Details
-
Improvement
-
Resolution: Unresolved
-
Minor
-
None
-
None
-
9223372036854775807
Description
The current "-o discard" mount option for ldiskfs enables on-the-fly TRIM of underlying flash devices (or thinly-provisioned LUNs). However, the current implementation hurts performance because it tracks each block free request explicitly in memory, and submits trim requests to storage on transaction commit.
It would be better to have an async worker thread to issue the TRIM commands using the standard fstrim mechanism, and do this on a per-blockgroup basis, rather than tracking and issuing the trim on a per-extent basis. This reduces both memory and IO overhead, by aggregating TRIM commands for many blocks in a single group.
This would be based on the patches in LU-14712 that make the TRIM state for a block group persistent, so that running TRIM with mke2fs does not also lead to fstrim resubmitting TRIM requests for all of the groups again immediately after mount/remount.
The persistent trim patch https://review.whamcloud.com/51923 ("
LU-14712ldiskfs: introduce EXT4_BG_TRIMMED to optimize fstrim") and patch https://review.whamcloud.com/55567 ("LU-14712ldiskfs: add bg_trimmed_threshold interface") landed to master for 2.15.65.The next step here would be to trigger automatic "fstrim" functionality in the background so that users don't need to manage this themselves. It is already possible to schedule "fstrim" command periodically (e.g. every 6h) to do a full filesystems scan, so there is relatively little benefit to trigger this from within the kernel. A more significant optimization would be to keep an in-memory list of groups that have exceeded a threshold for the number of blocks that can be trimmed, and then execute ext4_trim_all_free(sb, group, group_start, group_end, minlen) for each group in the list.
This should be done after waiting some short delay (60s?) after deletes in this group have stopped, to allow aggregating deletes within a single group instead of doing the trim on a single group multiple times, or after the next journal commit for groups that have had all of the (non-metadata) blocks freed.

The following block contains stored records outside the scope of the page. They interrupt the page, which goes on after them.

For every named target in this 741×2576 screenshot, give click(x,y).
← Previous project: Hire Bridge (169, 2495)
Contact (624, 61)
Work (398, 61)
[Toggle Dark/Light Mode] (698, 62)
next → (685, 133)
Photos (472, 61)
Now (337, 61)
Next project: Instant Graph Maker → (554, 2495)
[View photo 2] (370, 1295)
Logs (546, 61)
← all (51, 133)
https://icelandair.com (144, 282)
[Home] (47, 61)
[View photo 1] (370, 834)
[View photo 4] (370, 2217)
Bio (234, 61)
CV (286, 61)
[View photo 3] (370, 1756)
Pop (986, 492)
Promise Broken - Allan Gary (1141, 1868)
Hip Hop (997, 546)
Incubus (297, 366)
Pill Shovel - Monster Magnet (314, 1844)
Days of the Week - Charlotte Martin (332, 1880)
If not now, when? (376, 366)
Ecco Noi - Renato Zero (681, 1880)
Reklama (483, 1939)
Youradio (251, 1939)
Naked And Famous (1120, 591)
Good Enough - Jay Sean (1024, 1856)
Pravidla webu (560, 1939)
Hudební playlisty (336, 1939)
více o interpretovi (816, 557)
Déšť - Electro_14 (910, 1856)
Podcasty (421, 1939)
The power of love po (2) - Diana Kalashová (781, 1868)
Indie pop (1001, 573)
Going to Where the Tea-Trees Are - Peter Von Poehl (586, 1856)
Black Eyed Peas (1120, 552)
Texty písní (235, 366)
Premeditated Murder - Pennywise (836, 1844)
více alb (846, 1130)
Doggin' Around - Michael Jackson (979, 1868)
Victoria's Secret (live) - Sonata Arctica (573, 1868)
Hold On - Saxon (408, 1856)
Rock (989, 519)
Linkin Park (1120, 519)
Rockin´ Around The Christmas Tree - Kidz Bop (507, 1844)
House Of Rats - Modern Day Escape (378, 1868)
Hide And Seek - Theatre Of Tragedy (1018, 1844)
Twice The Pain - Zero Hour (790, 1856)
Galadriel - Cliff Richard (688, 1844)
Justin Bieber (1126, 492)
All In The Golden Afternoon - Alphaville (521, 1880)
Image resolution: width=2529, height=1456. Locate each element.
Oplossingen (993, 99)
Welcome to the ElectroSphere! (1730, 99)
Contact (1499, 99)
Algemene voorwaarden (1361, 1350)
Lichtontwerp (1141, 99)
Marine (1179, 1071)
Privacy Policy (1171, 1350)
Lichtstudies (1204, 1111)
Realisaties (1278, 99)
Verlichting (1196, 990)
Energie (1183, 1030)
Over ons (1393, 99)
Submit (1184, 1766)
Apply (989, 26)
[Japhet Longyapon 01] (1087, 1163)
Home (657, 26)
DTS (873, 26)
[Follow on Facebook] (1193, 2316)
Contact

As a further enhancement this automatic fstrim activity could be tied to idle filesystem detection (e.g. small transaction size) to avoid impacting running workloads. It might be possible to tie this "recently freed block group" into the new mballoc allocator, so that groups which are seeing a lot of deletes are excluded from new allocations for some time, to maximize the number of freed blocks, rather than doing repeated alloc/free? However, I'm not sure whether this would be important for performance or not.
Doing the fstrim only on recently-freed groups keeps the incremental cost of fstrim relatively low, while doing the trm often enough to maintain performance, avoiding to wait on FTL erase block cleanup on demand when the filesystem is busy.